I realized early on that nursing a baby in a robe was really awkward. And that if I didn't get dressed as soon as I got out of bed, there was a likelihood of not getting dressed at all.

Then I had a toddler.

At this phase, I had to be dressed and in clothing that was acceptable for public viewing first thing upon waking up, because if I didn't put acceptable clothing on my body when I got up, there was a likelihood that a potential trip to the library later in the day might be canceled because I was wearing the flannel-lined jeans covered with Great Stuff, in which I could not possibly be seen in public, and going all the way back upstairs to change was too daunting a prospect to face.

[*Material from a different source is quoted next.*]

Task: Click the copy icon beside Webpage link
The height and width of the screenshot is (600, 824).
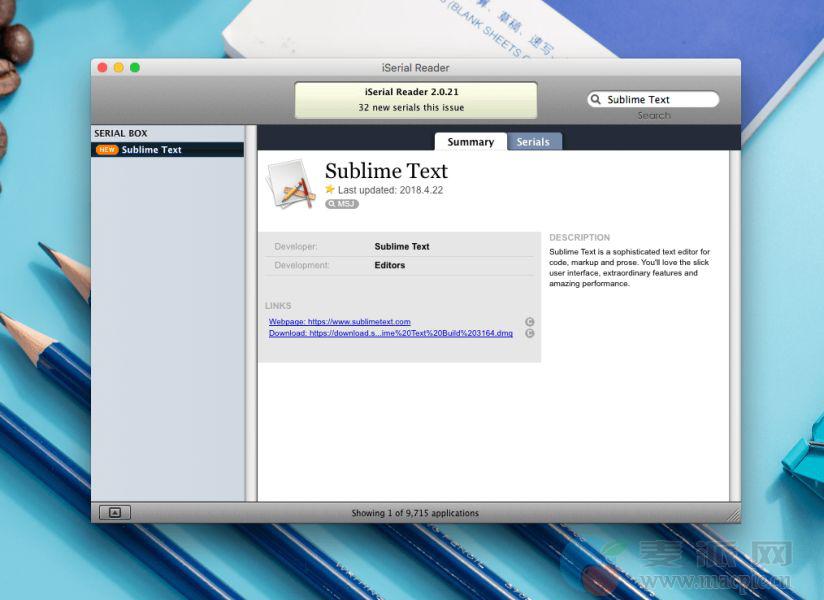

(That was a horrible run-on sentence of a paragraph, but I'm letting it stand. Sorry.)

It's really much better to just put on presentable jeans and a fleece first thing. It's certainly no harder than pulling on sweatpants or whatever. Our house is too cold most of the year to wander around in my sleeping clothes anyway, so if I have to put on the extra layers, they might as well be real clothes.

At this stage of my life, I actually put my clothing out for the next day before I go to sleep at night. It's all in a pile on the corner of my dresser: shirt on the bottom, jeans on top of that, long underwear on top of that if it's long underwear season. Socks next to the pile. Slippers on the floor next to the dresser. Any bulky sweater or fleece is hung on the banister right outside our bedroom door.

It's pretty much like a blind person setting up for dressing, which is essentially what I am because more often than not, I get dressed in the dark. I need to make a minimum of noise and disturbance lest I wake the demon/cherubs. I do not want to see their shining faces at 5:30 in the morning, so I dress stealthily and creep downstairs as quietly as possible.

So what about you, my lovelies? What's your morning attire look like?